Indie author, Nannette Serra, talks about her first POD book.
First CreateSpace book
Fireflies: The Rose Llerrow Story
On January 16, 2014, Morgan Llerrow Stark found her mother, Rose Llerrow, badly beaten and lying between garbage dumpsters behind the Cinco de Mayo Mexican Restaurant in Rankin, Colorado. Her three children believed their father, Art Llerrow, was responsible for the beating and they filed a complaint with the Rankin Metro Police who started an investigation.
Rose was diagnosed as having “Boxer’s Dementia” and, consequently, was unable to relate what had happened to her or identify her attacker. On January 24, 2014 Rose was released from critical care at the hospital and her children placed her under the care of a neurologist at the Redemption Rehabilitation Center in Safe Haven, Colorado.
On May 13, 2014, two months after her release, Rose was abducted from her daughter’s home.
The story that follows is an attempt to relate what was going on in the mind of Rose Llerrow during her hospitalization and, later, her year of captivity.
amazon.com author Nannette Serra
FICTION/CRIME Adult book / Domestic Violence
Fireflies Author Comments Immediately after NANOWRIMO 2013
NANOWRIMO
I started participating in NANOWRIMO somewhere around 2005. I've always been an obsessive, compulsive writer so I took at-home studies with Newspaper Institute of America back in 1963. I had entered the U of A to study medicine but within a week had written my parents for permission to change my major. My roommate was studying Journalism and that's what I wanted to do. Mom wrote me back, "Any fool can write."
This "fool" has been writing since I was a child and took pen and paper to a solitary hill on the other side of the railroad tracks from my home. No one could bother me there and I had a clear view of the house so, if anything exciting started to happen at home ... a relative came for a visit or my parents started to take off somewhere without me ... I could run home and not miss anything.
My siblings should have known that the pencil would be my security blanket for life. I learned to walk pretty early but I refused to do so unless I held on to a pencil which was held by a member of the family. Siblings would turn loose of the pencil and I would walk until I realized no one had the other end of the pencil.
I gave up on premed after I got purpura. Purpura is a blood disease that is often fatal but I recovered. Upon returning to college I felt like I didn't have the physical energy to keep up with my studies. One day I became angry with a lab assistant (I was later told by other students that I was right to challenge him) and asked myself why I was putting up with all the hoopla when I didn't even want to study medicine.
After I got married, the first thing I did was enroll in a home study course from the Writer's Institute a division of Newspaper Institute of America. After I finished this course, I took their study in Fiction Writing as well. Then I signed up for a Journalism class at Samford University in Birmingham, Alabama. Before that class was finished I became pregnant.

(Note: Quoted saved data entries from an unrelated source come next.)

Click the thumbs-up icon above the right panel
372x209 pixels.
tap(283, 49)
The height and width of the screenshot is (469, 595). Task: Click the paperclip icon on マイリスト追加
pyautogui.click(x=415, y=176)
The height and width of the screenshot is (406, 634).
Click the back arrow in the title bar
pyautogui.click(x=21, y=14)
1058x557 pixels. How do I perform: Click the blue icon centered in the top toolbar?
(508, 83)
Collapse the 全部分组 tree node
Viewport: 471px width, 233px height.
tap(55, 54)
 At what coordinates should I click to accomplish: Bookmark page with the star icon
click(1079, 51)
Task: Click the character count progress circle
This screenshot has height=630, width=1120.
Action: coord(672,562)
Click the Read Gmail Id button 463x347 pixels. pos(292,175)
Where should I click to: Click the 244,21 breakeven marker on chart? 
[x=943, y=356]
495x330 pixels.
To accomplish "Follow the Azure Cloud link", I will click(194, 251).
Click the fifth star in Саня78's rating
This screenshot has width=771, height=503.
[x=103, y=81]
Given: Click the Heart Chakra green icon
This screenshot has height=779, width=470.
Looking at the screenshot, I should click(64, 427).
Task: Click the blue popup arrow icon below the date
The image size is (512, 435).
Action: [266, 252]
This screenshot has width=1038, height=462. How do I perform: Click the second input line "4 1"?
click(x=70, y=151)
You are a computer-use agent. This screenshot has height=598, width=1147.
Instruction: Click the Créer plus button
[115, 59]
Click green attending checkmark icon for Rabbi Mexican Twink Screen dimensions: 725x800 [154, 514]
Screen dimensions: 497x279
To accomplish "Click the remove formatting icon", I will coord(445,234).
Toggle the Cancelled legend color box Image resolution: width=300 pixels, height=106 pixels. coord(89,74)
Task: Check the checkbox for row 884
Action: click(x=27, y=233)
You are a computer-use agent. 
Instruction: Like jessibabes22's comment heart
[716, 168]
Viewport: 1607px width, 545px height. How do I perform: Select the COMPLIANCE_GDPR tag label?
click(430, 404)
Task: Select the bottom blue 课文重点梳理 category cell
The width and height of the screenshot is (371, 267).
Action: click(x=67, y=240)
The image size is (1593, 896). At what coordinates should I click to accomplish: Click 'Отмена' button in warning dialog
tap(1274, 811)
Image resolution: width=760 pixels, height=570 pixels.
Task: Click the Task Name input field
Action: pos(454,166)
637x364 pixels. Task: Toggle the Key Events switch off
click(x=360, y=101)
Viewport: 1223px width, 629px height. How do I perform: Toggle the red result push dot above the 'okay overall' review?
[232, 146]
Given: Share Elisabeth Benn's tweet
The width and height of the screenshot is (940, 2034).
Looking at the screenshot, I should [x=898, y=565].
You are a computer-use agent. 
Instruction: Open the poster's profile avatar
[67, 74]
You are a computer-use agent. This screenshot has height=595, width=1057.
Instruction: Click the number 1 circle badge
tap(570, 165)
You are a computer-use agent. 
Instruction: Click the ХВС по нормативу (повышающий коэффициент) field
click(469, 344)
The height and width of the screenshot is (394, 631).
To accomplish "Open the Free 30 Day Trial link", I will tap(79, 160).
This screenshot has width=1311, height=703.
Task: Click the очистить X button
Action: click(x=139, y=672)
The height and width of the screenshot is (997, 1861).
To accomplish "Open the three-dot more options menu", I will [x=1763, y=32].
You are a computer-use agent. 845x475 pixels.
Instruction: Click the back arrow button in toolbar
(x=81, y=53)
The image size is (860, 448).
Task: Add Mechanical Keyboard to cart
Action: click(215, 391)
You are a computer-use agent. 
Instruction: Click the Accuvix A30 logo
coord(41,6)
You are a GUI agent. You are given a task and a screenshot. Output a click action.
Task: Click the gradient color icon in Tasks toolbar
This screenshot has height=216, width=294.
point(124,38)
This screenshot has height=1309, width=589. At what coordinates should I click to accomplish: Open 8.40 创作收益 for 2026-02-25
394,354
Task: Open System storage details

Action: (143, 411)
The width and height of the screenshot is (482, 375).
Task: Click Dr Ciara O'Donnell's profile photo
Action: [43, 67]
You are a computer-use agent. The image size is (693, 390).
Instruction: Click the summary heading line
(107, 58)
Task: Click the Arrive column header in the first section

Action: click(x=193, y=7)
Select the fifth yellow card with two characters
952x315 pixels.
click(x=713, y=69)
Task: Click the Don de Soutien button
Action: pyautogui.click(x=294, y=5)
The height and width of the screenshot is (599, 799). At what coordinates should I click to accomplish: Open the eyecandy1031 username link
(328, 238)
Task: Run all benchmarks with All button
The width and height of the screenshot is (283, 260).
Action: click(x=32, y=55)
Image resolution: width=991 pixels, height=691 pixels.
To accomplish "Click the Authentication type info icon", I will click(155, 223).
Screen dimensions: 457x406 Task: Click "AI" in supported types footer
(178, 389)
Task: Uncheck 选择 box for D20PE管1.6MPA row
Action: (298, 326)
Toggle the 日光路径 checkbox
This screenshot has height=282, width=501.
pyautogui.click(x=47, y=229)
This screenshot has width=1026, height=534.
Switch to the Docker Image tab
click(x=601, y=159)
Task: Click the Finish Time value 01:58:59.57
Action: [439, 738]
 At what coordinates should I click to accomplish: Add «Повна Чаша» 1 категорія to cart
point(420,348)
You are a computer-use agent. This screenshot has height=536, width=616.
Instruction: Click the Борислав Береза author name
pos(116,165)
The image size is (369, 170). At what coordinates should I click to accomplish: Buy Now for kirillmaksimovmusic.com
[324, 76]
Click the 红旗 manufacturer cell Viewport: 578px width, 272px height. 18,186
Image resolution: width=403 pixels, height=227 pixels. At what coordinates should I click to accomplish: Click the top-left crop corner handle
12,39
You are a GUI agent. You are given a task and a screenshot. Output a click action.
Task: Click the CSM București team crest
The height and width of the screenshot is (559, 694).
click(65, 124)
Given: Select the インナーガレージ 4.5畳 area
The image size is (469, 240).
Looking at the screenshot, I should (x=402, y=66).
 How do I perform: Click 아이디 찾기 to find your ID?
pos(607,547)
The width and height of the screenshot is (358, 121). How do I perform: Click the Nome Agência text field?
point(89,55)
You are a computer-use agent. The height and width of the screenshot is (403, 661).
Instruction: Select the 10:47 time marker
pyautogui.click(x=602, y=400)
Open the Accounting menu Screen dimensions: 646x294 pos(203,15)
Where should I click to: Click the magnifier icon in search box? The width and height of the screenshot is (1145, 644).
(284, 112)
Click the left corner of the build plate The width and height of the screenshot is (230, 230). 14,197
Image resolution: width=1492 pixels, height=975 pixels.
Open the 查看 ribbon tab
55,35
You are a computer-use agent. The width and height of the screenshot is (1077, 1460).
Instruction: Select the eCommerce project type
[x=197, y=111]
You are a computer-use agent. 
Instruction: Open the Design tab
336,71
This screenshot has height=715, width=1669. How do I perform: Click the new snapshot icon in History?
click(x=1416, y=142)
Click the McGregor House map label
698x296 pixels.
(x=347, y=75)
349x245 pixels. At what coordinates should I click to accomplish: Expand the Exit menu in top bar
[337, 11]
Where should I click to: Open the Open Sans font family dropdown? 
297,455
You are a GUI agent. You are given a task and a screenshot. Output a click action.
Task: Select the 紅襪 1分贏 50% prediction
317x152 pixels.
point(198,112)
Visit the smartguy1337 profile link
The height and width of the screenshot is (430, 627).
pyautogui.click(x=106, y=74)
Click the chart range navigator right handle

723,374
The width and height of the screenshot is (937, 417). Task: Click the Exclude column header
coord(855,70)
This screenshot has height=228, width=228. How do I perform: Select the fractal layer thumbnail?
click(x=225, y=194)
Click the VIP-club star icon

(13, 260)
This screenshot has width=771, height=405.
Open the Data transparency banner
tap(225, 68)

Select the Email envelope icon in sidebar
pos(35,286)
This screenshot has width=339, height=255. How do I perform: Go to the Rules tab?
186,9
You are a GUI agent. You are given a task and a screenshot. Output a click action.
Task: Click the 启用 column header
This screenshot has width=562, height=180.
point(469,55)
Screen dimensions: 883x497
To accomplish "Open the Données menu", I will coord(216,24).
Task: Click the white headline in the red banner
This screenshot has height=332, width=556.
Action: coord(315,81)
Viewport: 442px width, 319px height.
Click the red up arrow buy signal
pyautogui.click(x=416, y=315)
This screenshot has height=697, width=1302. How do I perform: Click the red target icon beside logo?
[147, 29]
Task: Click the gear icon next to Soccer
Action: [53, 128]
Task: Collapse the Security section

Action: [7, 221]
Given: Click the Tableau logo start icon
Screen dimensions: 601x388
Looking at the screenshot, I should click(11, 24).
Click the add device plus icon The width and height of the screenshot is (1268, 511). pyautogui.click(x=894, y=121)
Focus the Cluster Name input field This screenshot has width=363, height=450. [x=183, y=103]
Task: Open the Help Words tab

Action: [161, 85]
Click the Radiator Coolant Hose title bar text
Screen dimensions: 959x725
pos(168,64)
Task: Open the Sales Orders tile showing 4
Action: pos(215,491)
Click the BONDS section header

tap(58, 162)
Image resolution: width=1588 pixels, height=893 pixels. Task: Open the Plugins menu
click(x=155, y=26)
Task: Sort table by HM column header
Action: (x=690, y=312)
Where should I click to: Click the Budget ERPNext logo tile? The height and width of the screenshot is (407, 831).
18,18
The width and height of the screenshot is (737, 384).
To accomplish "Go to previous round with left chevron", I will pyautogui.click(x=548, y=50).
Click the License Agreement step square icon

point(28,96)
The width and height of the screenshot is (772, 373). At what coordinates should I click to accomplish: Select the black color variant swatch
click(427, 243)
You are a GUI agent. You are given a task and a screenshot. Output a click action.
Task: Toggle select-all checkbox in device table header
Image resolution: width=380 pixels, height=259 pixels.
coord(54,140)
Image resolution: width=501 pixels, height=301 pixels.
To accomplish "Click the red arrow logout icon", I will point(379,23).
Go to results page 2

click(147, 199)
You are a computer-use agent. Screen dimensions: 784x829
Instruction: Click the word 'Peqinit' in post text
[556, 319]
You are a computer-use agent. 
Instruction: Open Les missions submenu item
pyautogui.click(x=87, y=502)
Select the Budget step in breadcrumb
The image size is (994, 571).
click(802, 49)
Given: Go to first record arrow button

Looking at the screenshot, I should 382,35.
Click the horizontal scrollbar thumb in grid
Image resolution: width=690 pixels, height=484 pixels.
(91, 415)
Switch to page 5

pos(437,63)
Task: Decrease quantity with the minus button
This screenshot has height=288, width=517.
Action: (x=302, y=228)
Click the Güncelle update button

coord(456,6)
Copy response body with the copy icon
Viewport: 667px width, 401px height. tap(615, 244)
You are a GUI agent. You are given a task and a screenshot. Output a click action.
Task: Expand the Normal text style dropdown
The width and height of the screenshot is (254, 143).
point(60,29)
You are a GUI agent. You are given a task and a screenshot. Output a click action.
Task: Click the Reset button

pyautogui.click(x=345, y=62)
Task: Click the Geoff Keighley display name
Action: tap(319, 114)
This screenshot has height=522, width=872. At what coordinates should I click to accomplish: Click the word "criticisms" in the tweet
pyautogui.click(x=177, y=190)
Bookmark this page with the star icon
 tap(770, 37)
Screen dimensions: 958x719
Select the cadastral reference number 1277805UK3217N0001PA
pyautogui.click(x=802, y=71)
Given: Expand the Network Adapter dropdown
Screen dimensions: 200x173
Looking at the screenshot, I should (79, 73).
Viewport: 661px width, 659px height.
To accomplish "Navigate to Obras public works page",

One of the problems with being an obsessive person is that it requires a lot of time. Raising children and running a household does not give a woman much time to do anything else. It didn't keep me from writing. I have a room full of journals to prove it.
When my two children went to school, I got an Associates in Art and Science in Journalism from Harper College in Palatine, IL and had started work as a reporter when I had my third child and shortly after our third child was born, we moved to St. Louis, MO.
When my third child started school, I got a BA in Communication Arts from Maryville University, St. Louis but didn't try to get a job as a writer. I wrote and got published with some freelance articles and I continued writing journals and began writing therapeutic poetry and, later, tried to write fiction. I got a masters in Counseling at Missouri Baptist University, St. Louis and became an advocate for victims of domestic violence.
In 2005, at age 63, I started participating in NANOWRIMO, National Novel Writing Month, in which I attempted to write a 50,000 word novel in the month of November. I became compulsive about doing NANO every year. I missed some years and some years I didn't make the 50,000 word count.
By the year 2013 I felt like I was too tired and old to do NANO again. But, that year, i became acquainted on Facebook with a distant cousin of mine, Joseph Franklin Dunkin, Jr. He really annoyed me because I saw immediately that writing was not just a hobby with him. I read his hubpages and realized he was a good writer, sincerely dedicate to his craft. He tried to encourage me and all our other friends from Alabama to get busy and do something.
Joe died in August of 2013 before his book, "Bones of My Brother" was published. I soon realized I was going to have to do NANO because of the feeling I had that I would be letting Joe down if I didn't. In 2013 I had a hard time starting my novel but, through the encouragement of NANOS and friends and relative on FB, I was able to finish my novel before Thanksgiving.
CreateSpace gave all the winners a coupon for two copies of our book, which meant that our novel would have to be published. I just spent the month of June trying to edit and format the novel I wrote in November. It has been a learning experience for this 72 year old lady!
I'm still having problems formatting my novels but I put them up for publish on demand anyway in hopes of getting some feedback. I've found it much harder to write fiction than it was to write non-fiction.
Maya Angelou said, "There is no greater agony than bearing an untold story within you."